The relationship between the photograph and two small paintings felt intentionally evasive. Positioned as though in a trinity, the nude men were stationed like diminutive idols guarding the image of a central deity whose face we are unable to see – the playful, cherubic gatekeepers of an austere icon. Or they might have been read as the modern children of a rural ancestor, their identities recorded through thirst trap selfies both literally and metaphorically miles apart from the generations before them. Regardless of the interpretation, the relationship between the three works was constantly underpinned by a sense of distance. The elusiveness of the meaning became key to its message.
Toying with faint connections and memory’s sleight of hand, Hwami’s work curiously pursues its subjects as if following a glimpsed figure through an empty house. As viewers, we seek to find connections and to assemble a narrative. It is this desire which the artist anticipates and expertly exploits. The portraits each contain enough information for the viewer to begin constructing a sense of place, of character or of atmosphere: dishevelled clothing, the sense of physical closeness to the man who walks but a step ahead of us, the paintings’ eye-catching colours, the barely-there nudes. And yet there is not sufficient detail for a conclusive understanding of what we are seeing. Just as the compositions are motivated by memory’s evasive character, so too do the finished works tantalise the viewer.

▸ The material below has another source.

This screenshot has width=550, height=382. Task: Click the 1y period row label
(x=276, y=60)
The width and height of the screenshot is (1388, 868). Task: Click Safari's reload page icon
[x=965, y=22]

Not satisfied with depicting spectral figures and elusive scenes, it seems that Hwami also wants to lay bare the process of the images’ making. The collage-like visuals of her spliced compositions demonstrate, through form rather than content, the act of assembling. The ‘making’ of the show’s title points not just to memory as the maker of ghosts, but also to herself, the artist whose splintered canvases allow figures to take form. Instead of using her artwork as a fictional arena in which the complications of reality – that memory is always distorted, that our sense of self is inherently contradictory – are suspended, Kudzanai-Violet Hwami utilises these fallibilities to fashion incisive tools from which her striking portraits derive their impact.